Even with a lack of federal regulation on the issue, there are still established guidelines, guardrails, and rules used nationwide by both credit unions and banks. FinCEN published its national guidance back in 2014 that laid out the required rules, enhanced due diligence and filing needed, and red flags to look for, and it has stayed consistent in those guidelines since. In fact, both the NCUA and the FDIC look to FinCEN’s rules when making decisions, according to Litke.
Furthermore, she notes that historically, the NCUA has been supportive of credit unions looking to bring on cannabis businesses. The organization and its board members, especially former board members Rodney Hood and Todd Harper, took great effort to reach out to credit unions and let them know it was perfectly okay to bank the industry as long as the credit union had the right structure and policies in place.
So, while financial institutions can hope that somewhere along the way, federal regulation will arrive, they can rest easy knowing the NCUA has given its blessing and that many other credit unions have paved the way for them to follow.
Where to begin
If you’re a credit union executive reading this and you’re thinking about stepping into this space, Litke encourages you to do three things to see if this opportunity is right for the credit union and your members.
First, take a look at the FinCEN guidelines, regulations, and recommendations found on their website. Take the time to learn and understand what will be expected of your credit union and decide if you’re okay with the responsibilities outlined. You should also review your state’s specific regulations and requirements. If your credit union operates in multiple states, you’ll need to ensure you meet the standards set out by both states.
Next, reach out to your examiner and have an open conversation with them about what they will require and whether or not your credit union is in a position to take something like this on. Litke notes this is a crucial step in the process that should be done early on, as the examiner has the power to put the brakes on the whole project.
“We had a credit union in the Midwest who really wanted to get into this space. They were very excited about it,” said Litke. “They went through the motions, their board approved it, and then their examiner said, ‘Absolutely not. Your credit union is not well-positioned to take on a high-risk industry based on your capital and the current exam findings.’ So, having that conversation with the examiner is critical as well.”

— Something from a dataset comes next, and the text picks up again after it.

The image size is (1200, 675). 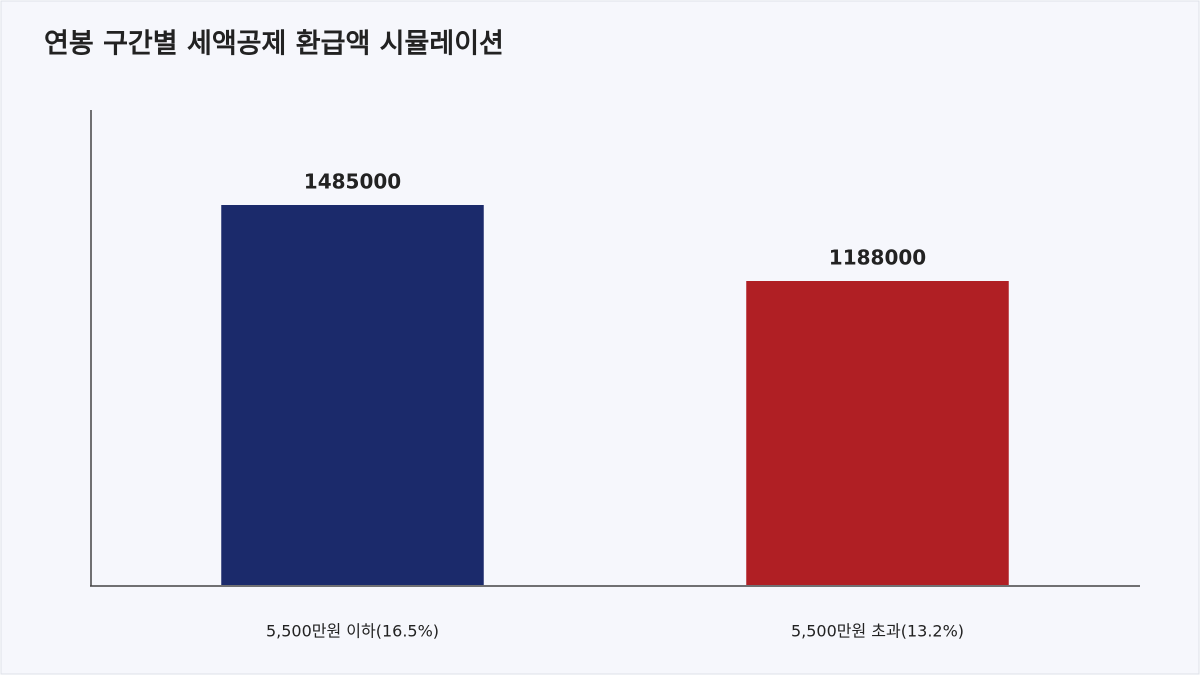 What do you see at coordinates (878, 258) in the screenshot?
I see `value-label: 1188000` at bounding box center [878, 258].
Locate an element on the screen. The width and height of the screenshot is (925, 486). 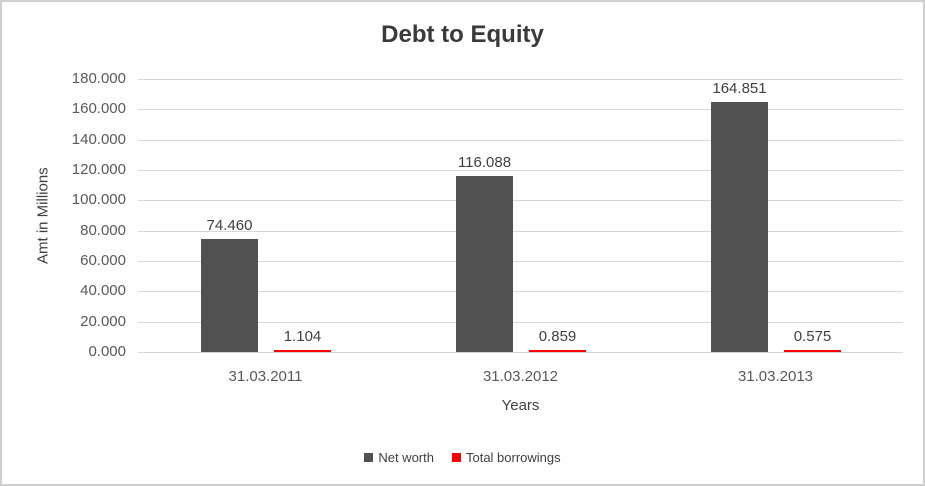
chart-title: Debt to Equity is located at coordinates (462, 34).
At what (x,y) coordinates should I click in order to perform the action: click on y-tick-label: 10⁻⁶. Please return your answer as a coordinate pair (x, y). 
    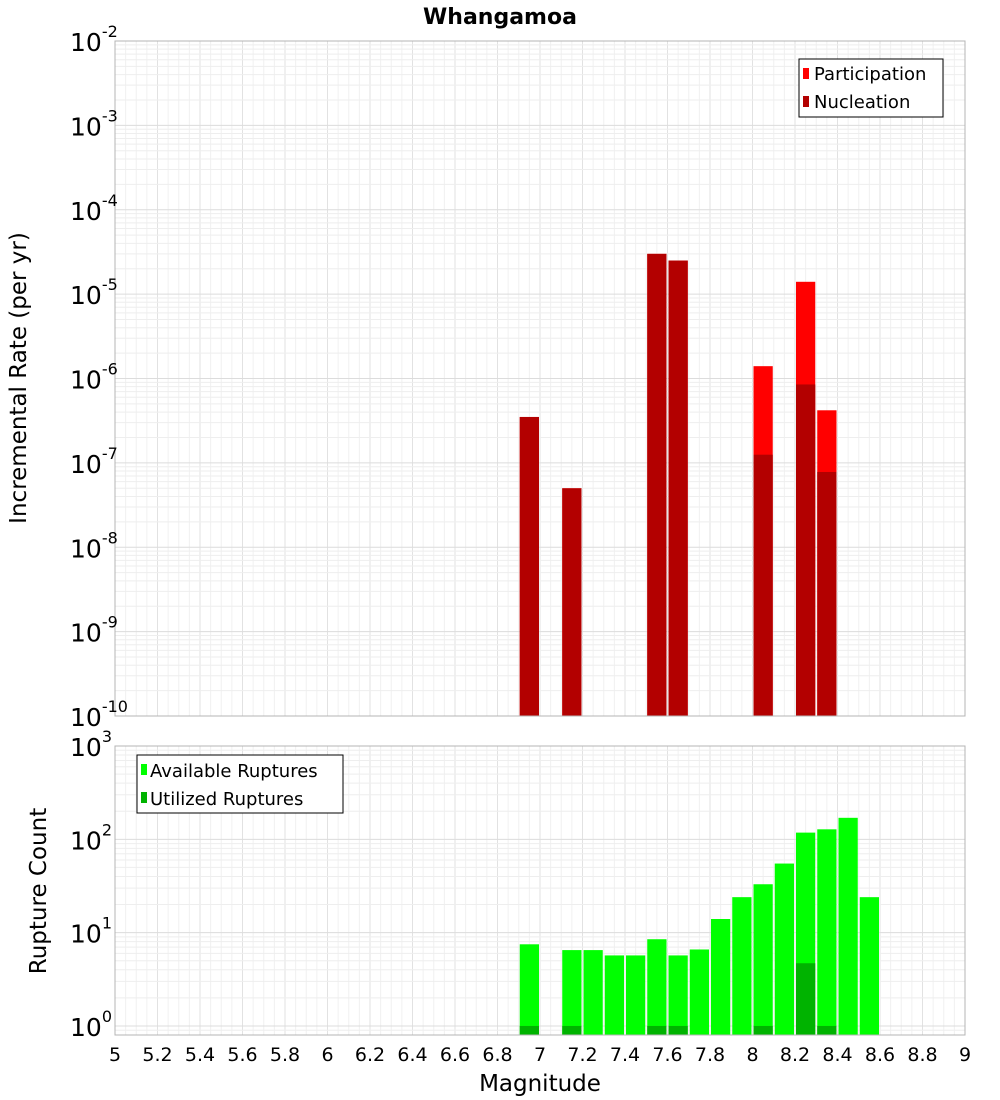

Finally, Litke urges credit unions to speak to vendors and resources knowledgeable in the field who can help you determine if this move is truly the right one for your organization, and if so, can help you work through the process. With the right partner, deciphering requirements and getting started doesn’t have to be such a daunting and overwhelming task.
Taking the first step
The cannabis industry is massive and only growing larger by the day. Though federal regulations may be slow to recognize the need for this industry to have equal access to financial services and tools and respond accordingly, credit unions should not be. Cannabis businesses not only need accounts to safely hold their money, but fair lending opportunities, and they’re actively searching for the right financial partner who can provide them with those necessities.
If you think your credit union might be that perfect partner, there’s no better time than today to start doing your research and asking your examiner the right questions. With experts such as Litke and her team ready and willing to help, your credit union will be opening its doors to cannabis accounts in no time.